### DIRECTIONS FOR THIS TASK
The entries below are to be repeated verbatim, in full.

### SOURCE RECORDS
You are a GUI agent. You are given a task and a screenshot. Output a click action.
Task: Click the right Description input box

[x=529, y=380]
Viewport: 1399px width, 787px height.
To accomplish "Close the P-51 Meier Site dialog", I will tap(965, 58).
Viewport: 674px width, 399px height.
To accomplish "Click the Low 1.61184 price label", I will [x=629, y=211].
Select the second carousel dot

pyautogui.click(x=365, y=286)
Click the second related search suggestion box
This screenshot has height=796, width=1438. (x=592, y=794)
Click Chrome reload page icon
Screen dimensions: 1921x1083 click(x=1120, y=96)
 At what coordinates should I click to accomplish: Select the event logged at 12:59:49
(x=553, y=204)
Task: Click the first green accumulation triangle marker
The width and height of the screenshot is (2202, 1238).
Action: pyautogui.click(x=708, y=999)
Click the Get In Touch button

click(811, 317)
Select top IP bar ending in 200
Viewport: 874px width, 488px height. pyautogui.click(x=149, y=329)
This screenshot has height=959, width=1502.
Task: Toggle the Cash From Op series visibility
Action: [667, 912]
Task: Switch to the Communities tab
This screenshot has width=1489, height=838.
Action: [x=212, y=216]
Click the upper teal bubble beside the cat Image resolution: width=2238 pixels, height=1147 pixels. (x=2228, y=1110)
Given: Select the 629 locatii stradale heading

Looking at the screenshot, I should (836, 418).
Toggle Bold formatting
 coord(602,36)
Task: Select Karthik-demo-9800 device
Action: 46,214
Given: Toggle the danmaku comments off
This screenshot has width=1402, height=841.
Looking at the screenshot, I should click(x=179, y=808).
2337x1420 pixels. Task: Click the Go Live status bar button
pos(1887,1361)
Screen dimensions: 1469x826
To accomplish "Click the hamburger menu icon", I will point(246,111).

### EXERCISE ANSWER
You are a GUI agent. You are given a task and a screenshot. Output a click action.
Task: Click the right Description input box

[x=529, y=380]
Viewport: 1399px width, 787px height.
To accomplish "Close the P-51 Meier Site dialog", I will tap(965, 58).
Viewport: 674px width, 399px height.
To accomplish "Click the Low 1.61184 price label", I will [x=629, y=211].
Select the second carousel dot

pyautogui.click(x=365, y=286)
Click the second related search suggestion box
This screenshot has height=796, width=1438. (x=592, y=794)
Click Chrome reload page icon
Screen dimensions: 1921x1083 click(x=1120, y=96)
 At what coordinates should I click to accomplish: Select the event logged at 12:59:49
(x=553, y=204)
Task: Click the first green accumulation triangle marker
The width and height of the screenshot is (2202, 1238).
Action: pyautogui.click(x=708, y=999)
Click the Get In Touch button

click(811, 317)
Select top IP bar ending in 200
Viewport: 874px width, 488px height. pyautogui.click(x=149, y=329)
This screenshot has height=959, width=1502.
Task: Toggle the Cash From Op series visibility
Action: [667, 912]
Task: Switch to the Communities tab
This screenshot has width=1489, height=838.
Action: [x=212, y=216]
Click the upper teal bubble beside the cat Image resolution: width=2238 pixels, height=1147 pixels. (x=2228, y=1110)
Given: Select the 629 locatii stradale heading

Looking at the screenshot, I should (836, 418).
Toggle Bold formatting
 coord(602,36)
Task: Select Karthik-demo-9800 device
Action: 46,214
Given: Toggle the danmaku comments off
This screenshot has width=1402, height=841.
Looking at the screenshot, I should click(x=179, y=808).
2337x1420 pixels. Task: Click the Go Live status bar button
pos(1887,1361)
Screen dimensions: 1469x826
To accomplish "Click the hamburger menu icon", I will point(246,111).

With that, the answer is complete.